Homies, I love that fucked up sorceress.
I love how we're never given a reason why she turns people into animals. That's so funny and so awful. And another potion-making magic gal?!?! I love that she's just basically vibing on an island doing whatever she wants. I even love the fact that she scares Odysseus shitless! She's morally gray and that's why she's FUN.

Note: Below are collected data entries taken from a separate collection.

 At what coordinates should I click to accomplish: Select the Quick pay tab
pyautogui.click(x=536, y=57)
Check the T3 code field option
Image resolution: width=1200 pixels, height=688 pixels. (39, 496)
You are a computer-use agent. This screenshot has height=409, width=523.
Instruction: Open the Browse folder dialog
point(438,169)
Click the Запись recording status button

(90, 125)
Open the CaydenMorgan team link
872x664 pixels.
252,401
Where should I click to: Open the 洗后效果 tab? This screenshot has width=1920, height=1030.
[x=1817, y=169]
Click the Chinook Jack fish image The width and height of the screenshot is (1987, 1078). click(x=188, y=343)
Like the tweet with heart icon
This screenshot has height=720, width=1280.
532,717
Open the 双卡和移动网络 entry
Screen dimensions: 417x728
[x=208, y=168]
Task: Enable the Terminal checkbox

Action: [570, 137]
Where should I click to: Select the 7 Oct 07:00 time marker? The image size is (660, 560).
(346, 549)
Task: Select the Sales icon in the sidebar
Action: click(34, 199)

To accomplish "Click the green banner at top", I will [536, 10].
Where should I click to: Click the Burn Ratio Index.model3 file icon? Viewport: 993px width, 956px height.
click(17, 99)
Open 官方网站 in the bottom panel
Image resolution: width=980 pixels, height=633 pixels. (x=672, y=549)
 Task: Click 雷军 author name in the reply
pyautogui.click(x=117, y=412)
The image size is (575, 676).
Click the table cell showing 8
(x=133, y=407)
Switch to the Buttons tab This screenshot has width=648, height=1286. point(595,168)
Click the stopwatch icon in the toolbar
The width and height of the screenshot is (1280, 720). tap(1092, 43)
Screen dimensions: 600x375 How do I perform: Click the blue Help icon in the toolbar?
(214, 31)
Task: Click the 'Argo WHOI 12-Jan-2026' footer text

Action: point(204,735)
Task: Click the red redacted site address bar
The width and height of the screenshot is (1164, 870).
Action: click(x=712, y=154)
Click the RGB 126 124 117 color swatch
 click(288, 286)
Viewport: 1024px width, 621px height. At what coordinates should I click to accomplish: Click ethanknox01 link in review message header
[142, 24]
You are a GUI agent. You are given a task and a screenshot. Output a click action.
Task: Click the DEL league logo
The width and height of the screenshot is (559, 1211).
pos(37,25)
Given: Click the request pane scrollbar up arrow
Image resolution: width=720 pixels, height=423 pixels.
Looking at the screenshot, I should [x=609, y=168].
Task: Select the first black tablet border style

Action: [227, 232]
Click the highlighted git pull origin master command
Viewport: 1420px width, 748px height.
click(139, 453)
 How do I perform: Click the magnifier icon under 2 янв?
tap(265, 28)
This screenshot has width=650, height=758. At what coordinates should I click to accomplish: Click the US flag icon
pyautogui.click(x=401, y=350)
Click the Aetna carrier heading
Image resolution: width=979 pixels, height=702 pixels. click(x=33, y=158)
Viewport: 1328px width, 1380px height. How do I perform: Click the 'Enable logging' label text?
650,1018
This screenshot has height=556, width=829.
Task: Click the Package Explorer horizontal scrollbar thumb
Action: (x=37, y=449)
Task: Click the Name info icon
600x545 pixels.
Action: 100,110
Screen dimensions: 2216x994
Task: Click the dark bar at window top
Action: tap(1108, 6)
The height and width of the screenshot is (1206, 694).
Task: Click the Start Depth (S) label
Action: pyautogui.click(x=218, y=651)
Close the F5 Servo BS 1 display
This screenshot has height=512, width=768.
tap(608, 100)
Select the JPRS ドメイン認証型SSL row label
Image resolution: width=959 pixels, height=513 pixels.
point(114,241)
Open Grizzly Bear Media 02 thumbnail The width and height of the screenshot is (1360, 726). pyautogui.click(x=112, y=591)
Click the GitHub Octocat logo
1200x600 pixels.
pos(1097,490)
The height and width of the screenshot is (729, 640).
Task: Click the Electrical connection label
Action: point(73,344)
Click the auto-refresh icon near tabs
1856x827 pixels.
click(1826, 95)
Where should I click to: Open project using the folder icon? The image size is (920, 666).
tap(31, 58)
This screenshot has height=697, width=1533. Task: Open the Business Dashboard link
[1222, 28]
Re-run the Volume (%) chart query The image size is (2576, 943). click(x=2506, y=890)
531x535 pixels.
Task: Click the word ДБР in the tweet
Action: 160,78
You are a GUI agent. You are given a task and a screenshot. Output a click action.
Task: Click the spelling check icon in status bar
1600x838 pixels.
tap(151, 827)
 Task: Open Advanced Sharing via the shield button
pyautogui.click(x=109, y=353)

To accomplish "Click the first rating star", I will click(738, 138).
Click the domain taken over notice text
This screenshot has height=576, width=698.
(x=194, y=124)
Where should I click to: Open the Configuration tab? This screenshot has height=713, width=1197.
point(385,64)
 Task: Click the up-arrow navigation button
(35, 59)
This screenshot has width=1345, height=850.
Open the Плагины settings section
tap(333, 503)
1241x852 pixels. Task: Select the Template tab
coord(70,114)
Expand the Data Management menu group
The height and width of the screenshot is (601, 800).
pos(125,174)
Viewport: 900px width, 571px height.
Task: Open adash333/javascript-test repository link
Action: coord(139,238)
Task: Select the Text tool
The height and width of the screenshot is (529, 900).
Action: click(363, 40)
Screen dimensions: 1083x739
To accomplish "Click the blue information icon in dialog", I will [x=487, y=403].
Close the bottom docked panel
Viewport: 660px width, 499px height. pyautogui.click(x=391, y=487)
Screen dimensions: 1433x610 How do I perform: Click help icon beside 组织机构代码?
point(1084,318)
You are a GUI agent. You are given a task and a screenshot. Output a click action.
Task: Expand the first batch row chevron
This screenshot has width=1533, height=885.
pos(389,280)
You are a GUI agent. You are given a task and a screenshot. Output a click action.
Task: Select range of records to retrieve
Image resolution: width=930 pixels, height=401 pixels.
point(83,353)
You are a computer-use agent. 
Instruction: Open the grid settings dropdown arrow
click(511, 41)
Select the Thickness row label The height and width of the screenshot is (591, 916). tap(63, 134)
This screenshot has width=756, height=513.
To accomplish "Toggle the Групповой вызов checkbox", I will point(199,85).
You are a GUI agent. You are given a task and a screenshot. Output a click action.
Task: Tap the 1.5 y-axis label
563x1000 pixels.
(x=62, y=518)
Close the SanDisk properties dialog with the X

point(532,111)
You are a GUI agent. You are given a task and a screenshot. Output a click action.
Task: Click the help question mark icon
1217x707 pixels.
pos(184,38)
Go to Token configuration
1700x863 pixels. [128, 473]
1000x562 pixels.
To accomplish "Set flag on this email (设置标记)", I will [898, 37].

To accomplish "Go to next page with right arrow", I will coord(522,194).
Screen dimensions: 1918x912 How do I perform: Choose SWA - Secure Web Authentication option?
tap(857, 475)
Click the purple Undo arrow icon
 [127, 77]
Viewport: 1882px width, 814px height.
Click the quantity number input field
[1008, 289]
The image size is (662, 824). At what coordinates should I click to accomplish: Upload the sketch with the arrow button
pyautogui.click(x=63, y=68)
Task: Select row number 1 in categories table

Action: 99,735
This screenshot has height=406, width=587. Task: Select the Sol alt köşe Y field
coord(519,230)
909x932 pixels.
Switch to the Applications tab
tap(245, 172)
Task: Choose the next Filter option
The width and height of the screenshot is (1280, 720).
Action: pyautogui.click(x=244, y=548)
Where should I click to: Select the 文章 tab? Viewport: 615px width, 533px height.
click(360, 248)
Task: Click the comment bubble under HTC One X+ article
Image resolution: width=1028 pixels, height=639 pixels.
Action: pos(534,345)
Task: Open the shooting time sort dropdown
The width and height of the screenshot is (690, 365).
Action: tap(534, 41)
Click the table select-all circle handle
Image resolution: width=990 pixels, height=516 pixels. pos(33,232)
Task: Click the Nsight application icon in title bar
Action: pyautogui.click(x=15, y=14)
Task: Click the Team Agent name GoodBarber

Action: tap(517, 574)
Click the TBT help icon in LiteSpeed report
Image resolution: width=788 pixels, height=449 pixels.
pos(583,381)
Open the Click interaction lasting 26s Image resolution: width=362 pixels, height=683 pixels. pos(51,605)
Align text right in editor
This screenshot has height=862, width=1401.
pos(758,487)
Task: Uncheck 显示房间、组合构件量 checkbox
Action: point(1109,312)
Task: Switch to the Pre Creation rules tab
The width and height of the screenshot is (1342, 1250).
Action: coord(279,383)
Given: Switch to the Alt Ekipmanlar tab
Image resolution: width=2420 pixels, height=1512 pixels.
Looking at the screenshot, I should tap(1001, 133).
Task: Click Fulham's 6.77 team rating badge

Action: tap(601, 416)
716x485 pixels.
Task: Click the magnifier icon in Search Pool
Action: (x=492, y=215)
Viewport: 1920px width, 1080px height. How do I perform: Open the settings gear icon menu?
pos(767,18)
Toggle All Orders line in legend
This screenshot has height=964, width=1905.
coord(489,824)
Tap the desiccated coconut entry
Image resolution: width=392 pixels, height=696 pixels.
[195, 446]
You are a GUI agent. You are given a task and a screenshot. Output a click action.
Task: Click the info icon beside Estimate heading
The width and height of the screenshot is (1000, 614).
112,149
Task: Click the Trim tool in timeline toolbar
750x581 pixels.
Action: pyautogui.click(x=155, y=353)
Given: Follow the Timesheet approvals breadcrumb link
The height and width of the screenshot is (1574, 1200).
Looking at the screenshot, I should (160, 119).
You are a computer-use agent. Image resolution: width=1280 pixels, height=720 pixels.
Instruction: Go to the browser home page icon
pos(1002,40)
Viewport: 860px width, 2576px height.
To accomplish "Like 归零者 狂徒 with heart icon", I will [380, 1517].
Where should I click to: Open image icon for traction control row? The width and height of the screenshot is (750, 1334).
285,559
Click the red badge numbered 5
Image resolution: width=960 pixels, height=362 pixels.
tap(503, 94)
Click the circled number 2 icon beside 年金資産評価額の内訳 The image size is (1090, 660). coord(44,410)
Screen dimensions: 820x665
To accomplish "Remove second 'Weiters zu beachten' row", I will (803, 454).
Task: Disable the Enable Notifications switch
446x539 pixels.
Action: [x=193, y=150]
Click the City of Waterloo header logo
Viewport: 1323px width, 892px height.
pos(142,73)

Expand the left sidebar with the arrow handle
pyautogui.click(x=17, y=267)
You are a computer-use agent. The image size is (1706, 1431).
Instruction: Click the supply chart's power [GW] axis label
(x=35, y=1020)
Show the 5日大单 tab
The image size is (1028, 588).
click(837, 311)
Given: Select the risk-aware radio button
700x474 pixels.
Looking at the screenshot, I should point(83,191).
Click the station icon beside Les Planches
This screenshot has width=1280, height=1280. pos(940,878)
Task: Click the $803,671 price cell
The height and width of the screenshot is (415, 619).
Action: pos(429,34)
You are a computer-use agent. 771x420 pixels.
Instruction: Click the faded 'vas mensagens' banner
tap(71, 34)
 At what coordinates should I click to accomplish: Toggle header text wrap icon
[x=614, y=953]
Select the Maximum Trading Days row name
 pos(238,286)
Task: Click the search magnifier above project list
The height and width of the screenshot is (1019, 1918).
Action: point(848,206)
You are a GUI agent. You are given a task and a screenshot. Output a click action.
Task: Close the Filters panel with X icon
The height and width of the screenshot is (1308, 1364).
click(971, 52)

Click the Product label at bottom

I just sincerely hate when people try to girlboss her or have her be a victim of SA when she never was Looking at you, Miller. Especially when she was actually the one who coerced Odysseus in exchange for his men being transformed back into humans. And even then, while he was clearly afraid of her, (it's in the language of the Odyssey) she likely meant him no harm after a certain point. He just didn't know that.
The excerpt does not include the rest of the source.